Overview
Database Setup
To use Labox, you'll need to have set up the Labox database
scheme as well as establish a
SQLAlchemy connection to
it. The latter is typically done using an async SQLAlchemy engine and session maker. To
setup the schema SQLAlchemy recommends managing migrations with a tool like
alembic. But for the sake of simplicity,
you can create the tables directly using the create_all method of Labox's BaseRecord
class. This will create the necessary tables in the database.
from sqlalchemy.ext.asyncio import async_sessionmaker
from sqlalchemy.ext.asyncio import create_async_engine
engine = create_async_engine("sqlite+aiosqlite:///temp.db")

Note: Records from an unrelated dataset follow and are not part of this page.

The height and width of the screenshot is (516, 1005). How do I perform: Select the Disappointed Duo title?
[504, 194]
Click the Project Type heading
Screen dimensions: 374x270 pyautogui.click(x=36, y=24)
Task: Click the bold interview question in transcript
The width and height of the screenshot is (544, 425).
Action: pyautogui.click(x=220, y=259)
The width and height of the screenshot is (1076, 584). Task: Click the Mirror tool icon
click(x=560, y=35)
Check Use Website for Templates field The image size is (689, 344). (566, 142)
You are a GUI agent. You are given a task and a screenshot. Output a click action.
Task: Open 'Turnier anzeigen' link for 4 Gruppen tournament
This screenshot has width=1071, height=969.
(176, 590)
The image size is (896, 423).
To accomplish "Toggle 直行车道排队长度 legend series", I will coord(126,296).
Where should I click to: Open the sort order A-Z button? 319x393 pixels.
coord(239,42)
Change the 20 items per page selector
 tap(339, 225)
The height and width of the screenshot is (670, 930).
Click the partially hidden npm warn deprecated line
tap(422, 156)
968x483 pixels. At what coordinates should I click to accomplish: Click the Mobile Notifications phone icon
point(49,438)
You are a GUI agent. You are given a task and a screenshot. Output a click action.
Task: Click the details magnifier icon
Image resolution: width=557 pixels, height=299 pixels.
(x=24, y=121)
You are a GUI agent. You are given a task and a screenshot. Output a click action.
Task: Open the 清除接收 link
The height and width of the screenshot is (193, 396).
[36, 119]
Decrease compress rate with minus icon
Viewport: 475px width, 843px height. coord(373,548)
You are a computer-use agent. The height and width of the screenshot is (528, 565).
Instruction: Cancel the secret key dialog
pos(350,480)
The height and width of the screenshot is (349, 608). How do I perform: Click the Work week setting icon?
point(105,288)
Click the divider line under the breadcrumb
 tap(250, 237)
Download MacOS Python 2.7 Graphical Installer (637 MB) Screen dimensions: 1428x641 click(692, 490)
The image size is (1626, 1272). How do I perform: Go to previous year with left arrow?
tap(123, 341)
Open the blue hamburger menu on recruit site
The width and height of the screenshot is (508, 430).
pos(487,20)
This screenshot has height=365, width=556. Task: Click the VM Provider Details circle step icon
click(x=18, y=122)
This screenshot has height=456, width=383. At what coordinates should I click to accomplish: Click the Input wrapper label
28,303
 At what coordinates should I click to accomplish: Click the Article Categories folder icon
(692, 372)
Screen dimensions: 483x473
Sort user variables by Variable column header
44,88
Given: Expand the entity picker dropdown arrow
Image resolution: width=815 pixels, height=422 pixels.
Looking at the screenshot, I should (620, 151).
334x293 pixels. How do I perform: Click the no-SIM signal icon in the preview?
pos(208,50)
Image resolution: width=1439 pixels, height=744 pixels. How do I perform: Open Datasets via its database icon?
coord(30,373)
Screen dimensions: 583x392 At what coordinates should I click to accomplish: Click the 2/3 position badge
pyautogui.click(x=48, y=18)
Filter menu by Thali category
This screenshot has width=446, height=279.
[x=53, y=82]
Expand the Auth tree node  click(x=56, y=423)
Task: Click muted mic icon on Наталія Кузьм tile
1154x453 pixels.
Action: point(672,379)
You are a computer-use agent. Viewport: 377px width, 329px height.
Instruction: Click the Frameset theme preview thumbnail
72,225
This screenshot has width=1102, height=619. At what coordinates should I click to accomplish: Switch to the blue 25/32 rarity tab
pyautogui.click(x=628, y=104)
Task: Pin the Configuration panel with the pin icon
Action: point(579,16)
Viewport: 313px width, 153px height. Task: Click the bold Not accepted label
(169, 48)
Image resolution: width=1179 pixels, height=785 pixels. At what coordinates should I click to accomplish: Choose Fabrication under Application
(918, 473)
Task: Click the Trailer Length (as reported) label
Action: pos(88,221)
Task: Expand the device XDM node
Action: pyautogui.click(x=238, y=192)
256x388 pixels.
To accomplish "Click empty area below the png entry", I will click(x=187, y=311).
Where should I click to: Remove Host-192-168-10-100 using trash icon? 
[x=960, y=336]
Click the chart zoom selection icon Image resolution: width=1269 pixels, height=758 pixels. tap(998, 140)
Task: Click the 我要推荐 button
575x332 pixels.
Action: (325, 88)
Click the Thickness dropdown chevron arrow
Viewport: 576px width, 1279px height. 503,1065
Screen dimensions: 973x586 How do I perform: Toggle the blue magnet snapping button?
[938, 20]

new_async_session = async_sessionmaker(engine, expire_on_commit=True)
BaseRecord.create_all(engine).run()
Note
This example assumes the aiosqlite package is installed.
Registry Setup
When saving and loading data, Labox makes use of a registry to know what storables, unpackers, and serializers and storages are available. A quick way to set up a registry is to construct it from the modules where these components are defined.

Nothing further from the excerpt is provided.